Hiding the Bottles
By: Rudy S.
Years after entering sobriety, I strive to live an honest life. I am open about my experience, freely admit my character defects, and keep my bedroom door open. The last point may seem a little weird. Though it may seem an odd thing to do at first, it underlines how I live sober verses how I lived a drunk.
I was a daily-drinking alcoholic. I had a lot to hide—at least 5 to 7 bottles a week to hide. In a month, I could accumulate around 30 to 40 bottles. Bacardi Gold, E&J Brandy, Beefeater Gin, Gallo merlot, and/or Sky Vodka populated my closet. Weekly, I’d migrated bottles to trash bags and into the recycling bin before the garbage was picked up. I did it for years and avoided thinking about what I was doing. I hid the bottles as much from myself as I did from everyone around me.
The simple truth about my alcoholism was that it was a life littered in bottles and lies. I pretended to live a normal life with a normal disposition. I acted like a normal person with normal drinking habits, but I always got myself home in time to drink at least a half a bottle of liquor. The truth was that my life was devoted to drinking and no other horizon was visible to me.
My sudden arrival in sobriety was a shock. It took me a long time towards acceptance and self-examination. It was from self-examination, partly through working the 12 steps with a sponsor and through experiencing life sober, that I began to begin address my defects and shape what I needed to become as sober adult in the world at large.
I started to scrutinize my lack of patience with others and frustration with myself. I began to notice my anxiety with people and crowds. I slowly realized my unconscious desire to isolate and withdraw from people. I began to understand my need to find serenity in what I consume and own.
I also started to become aware of my desire to help others and to be part of something greater than myself. I began to embrace my inclination towards service and commitment. I began to indulge in my love of travel and writing. I began to become involved more in the lives of my family and friends, including those vital relationships in sobriety.

• _EXERCISE REQUIREMENTS_
1. Can you write out the sobriety essay again, starting at the words "I was a daily-drinking" and stopping after "visible to me.", but swapping "closet" for "wardrobe"?
2. What comes next in the sobriety essay? Continue it from its last sentence.
The records after this point are separate material with no connection to the sobriety essay.

• _STORED RECORDS_
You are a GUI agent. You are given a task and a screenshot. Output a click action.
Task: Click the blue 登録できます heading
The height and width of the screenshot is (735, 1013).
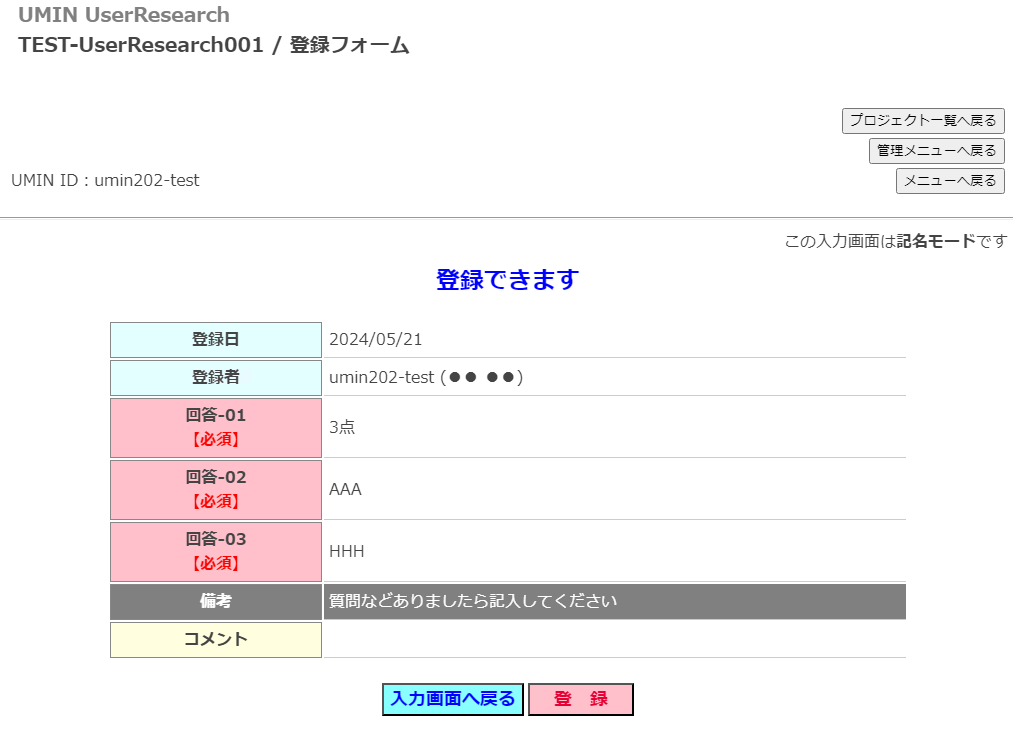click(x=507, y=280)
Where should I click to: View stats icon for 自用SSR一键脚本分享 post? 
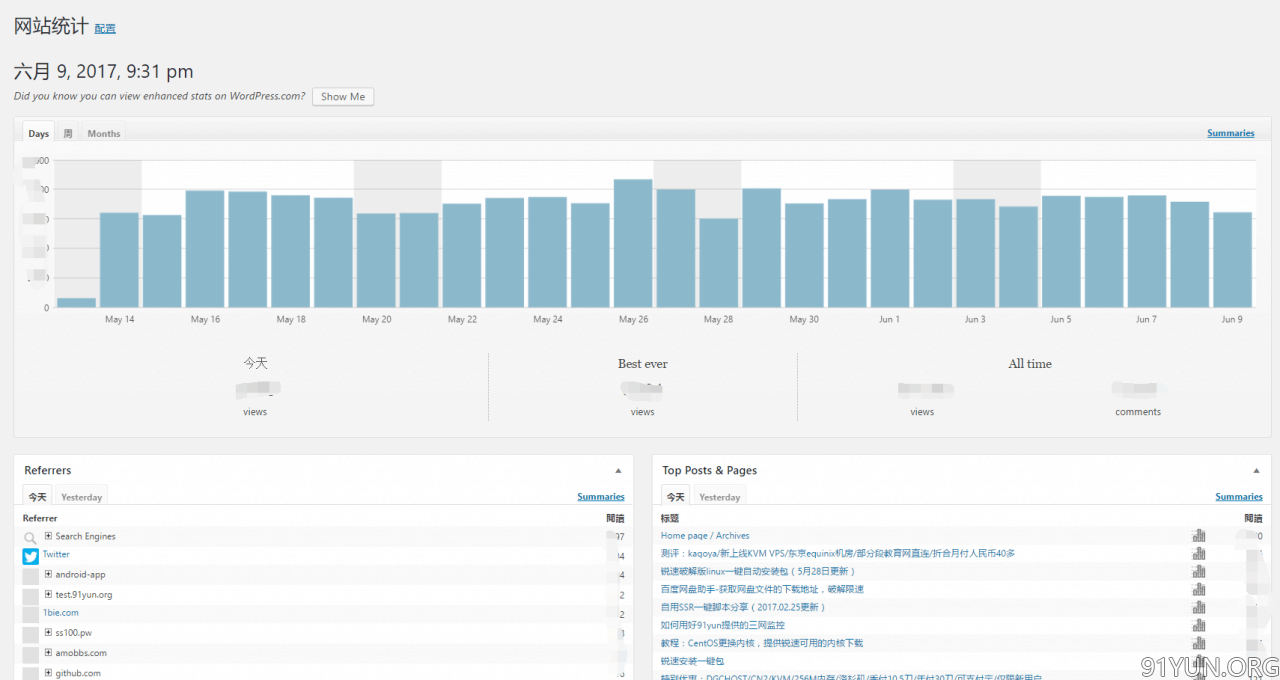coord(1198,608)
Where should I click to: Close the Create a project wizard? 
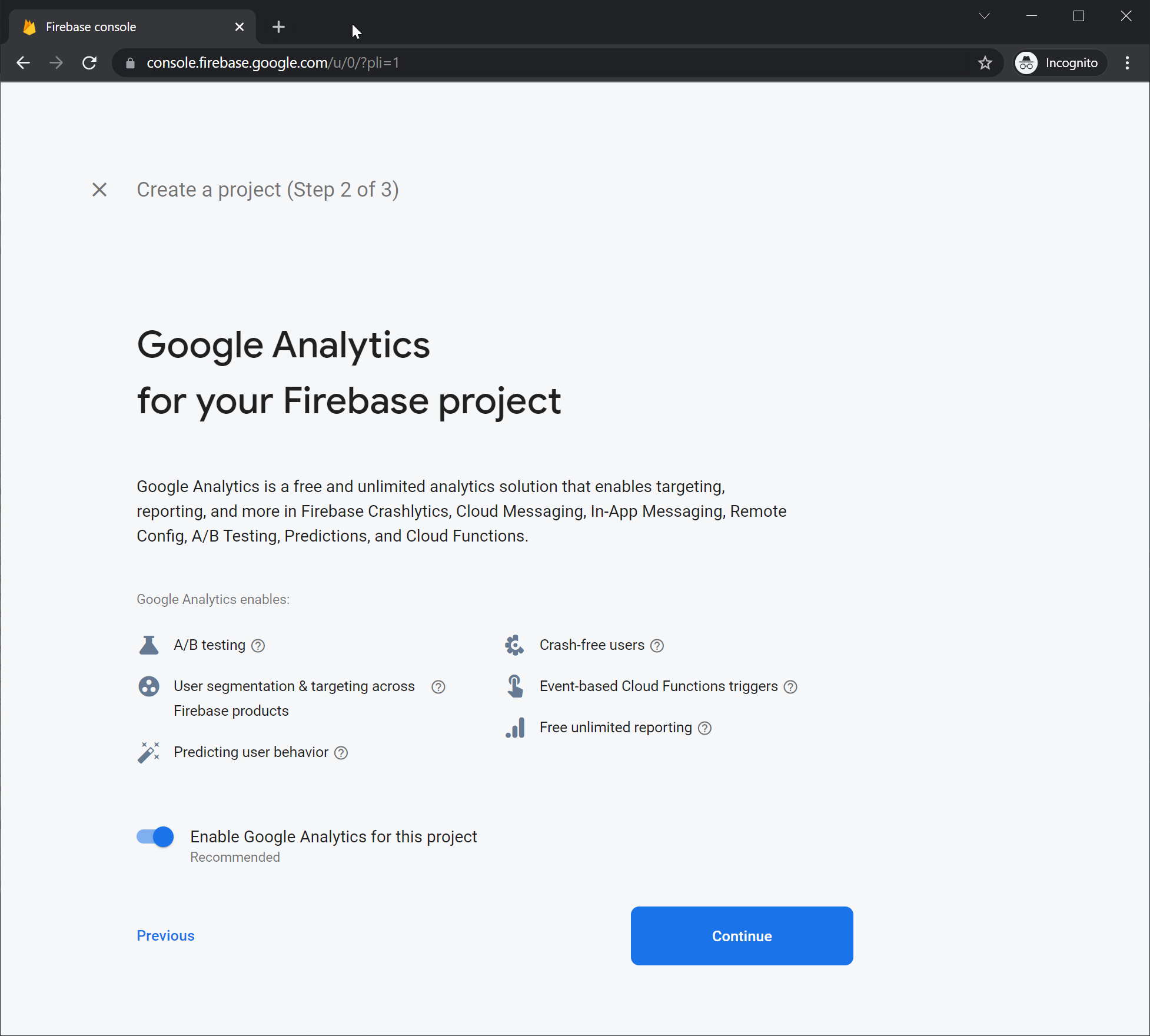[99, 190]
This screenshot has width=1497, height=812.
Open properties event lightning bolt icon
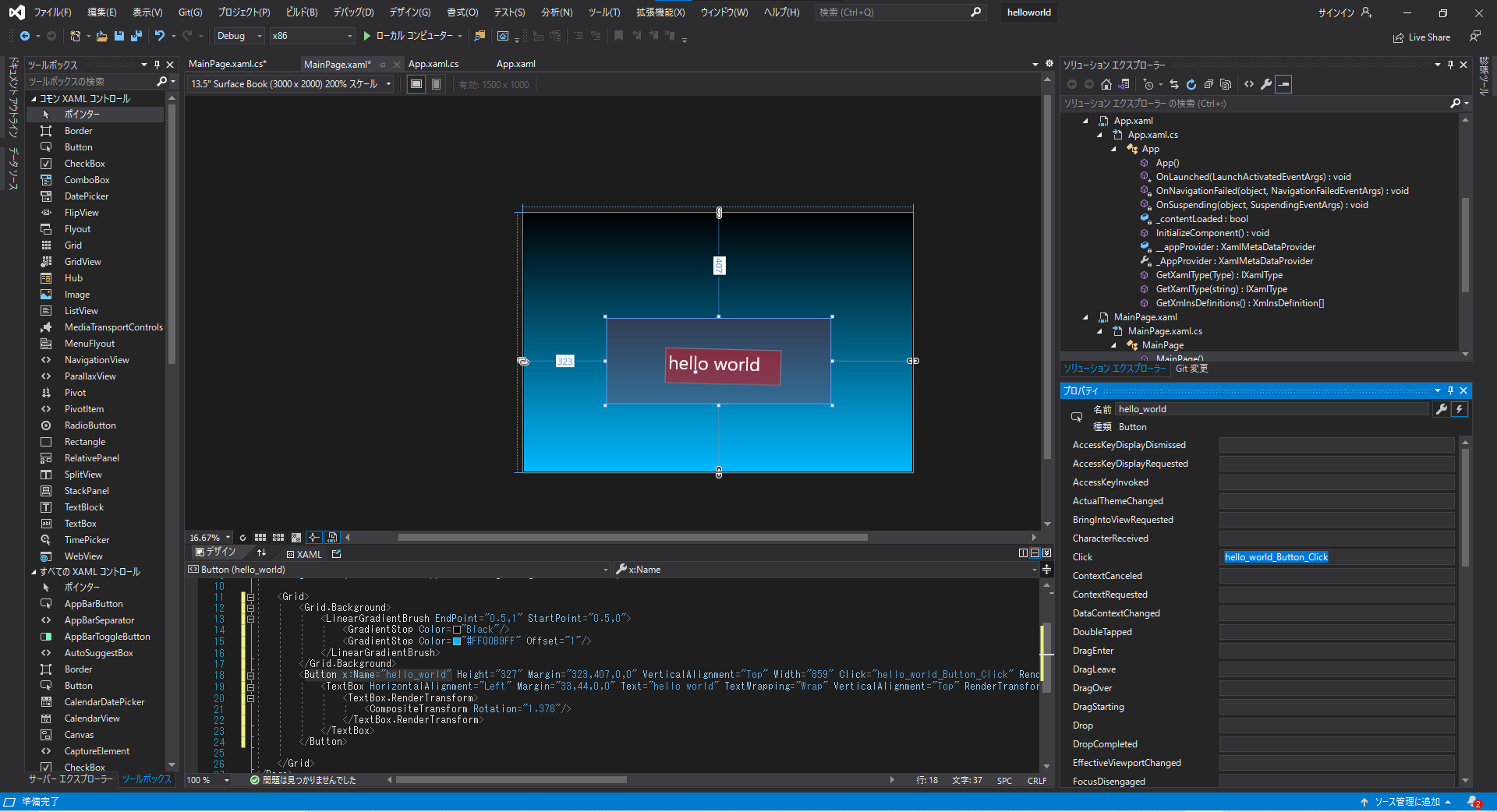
---
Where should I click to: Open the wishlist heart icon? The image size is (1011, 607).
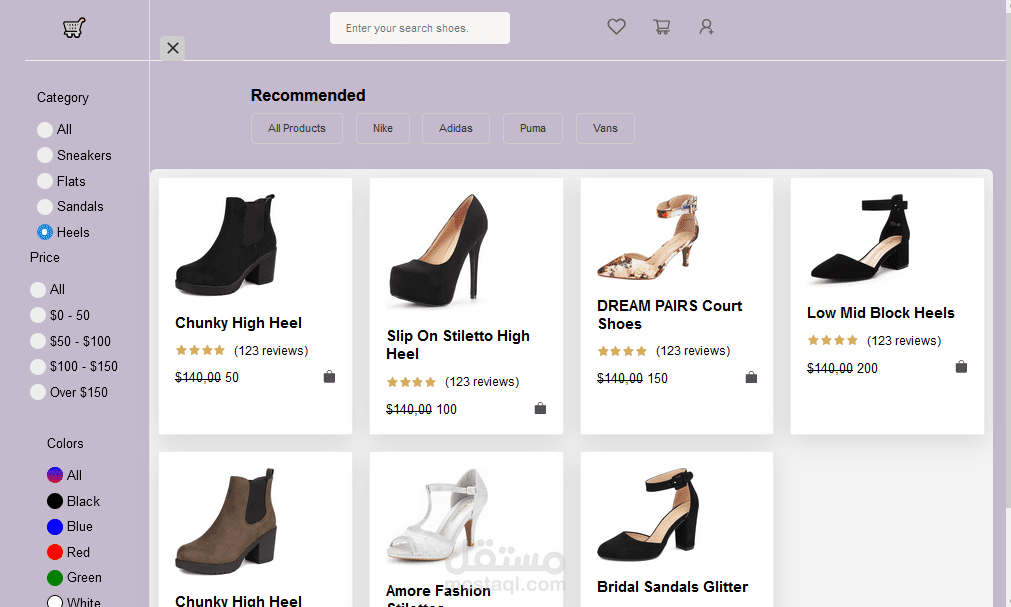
...
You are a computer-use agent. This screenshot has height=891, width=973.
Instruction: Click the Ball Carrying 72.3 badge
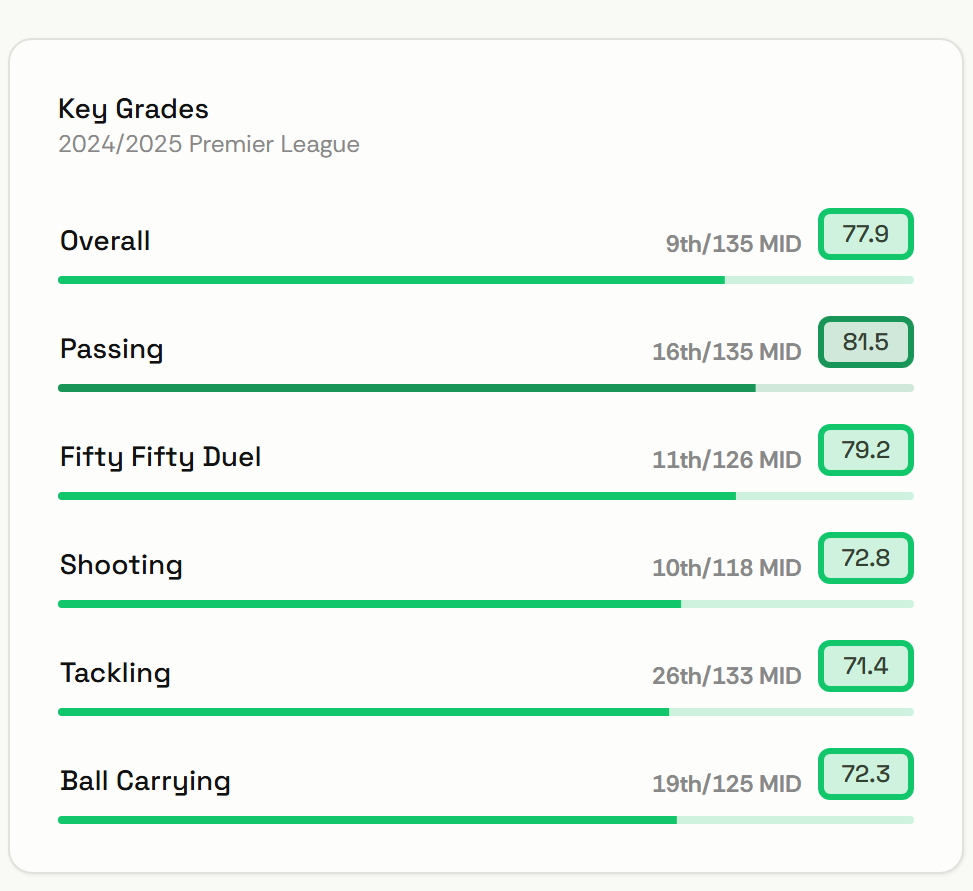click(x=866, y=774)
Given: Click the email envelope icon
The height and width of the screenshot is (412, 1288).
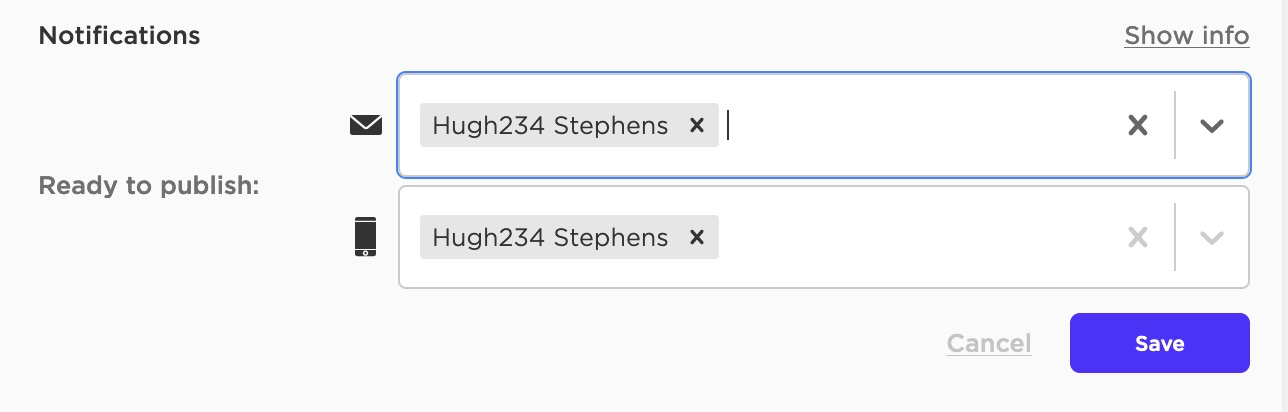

• _WRITTEN RESPONSES_
1.
I was a daily-drinking alcoholic. I had a lot to hide—at least 5 to 7 bottles a week to hide. In a month, I could accumulate around 30 to 40 bottles. Bacardi Gold, E&J Brandy, Beefeater Gin, Gallo merlot, and/or Sky Vodka populated my wardrobe. Weekly, I’d migrated bottles to trash bags and into the recycling bin before the garbage was picked up. I did it for years and avoided thinking about what I was doing. I hid the bottles as much from myself as I did from everyone around me.
The simple truth about my alcoholism was that it was a life littered in bottles and lies. I pretended to live a normal life with a normal disposition. I acted like a normal person with normal drinking habits, but I always got myself home in time to drink at least a half a bottle of liquor. The truth was that my life was devoted to drinking and no other horizon was visible to me.

2.
In the program, we talk about taking “a searching and fearless moral inventory of ourselves” and speak of “a life of rigorous honesty.” I remember when I reached the fourth step; I wasn’t working and still was really new in sobriety. My resentment list was crowded with all the problems I had with other people. When I finished the column where I examined my part in it, I quickly began to see a measure of myself I had never seen before. I noticed my need to control others and my unconscious desire for people to behave in the way I wanted them to. I saw my frustration in having to communicate my needs and wants, instead of them simply being fulfilled. More importantly, I discovered my resentments revolved around my bloated sense of pride and lack of self-esteem.
The value of this inventory was in discovering who I really was in life and preparing a list of character defects that required attention. It was from here that I could begin the work of the sixth and seventh step—the willingness to renounce and remedy these defects along with humble prayer for God’s grace to have them removed. The seventh step prayer speaks of both an appeal to be as one truly is while purifying the elements of one’s character that stands between them and how their life can add value to lives of others:
"My creator, I’m now willing for you to have all of me, both good and bad. I ask that you now remove from me every single defect of character that stands in the way of my usefulness and fellows."
It was from here that I began to build an honest sense of self-esteem: first, by removing the filters by which I saw myself and, second, by refining my character.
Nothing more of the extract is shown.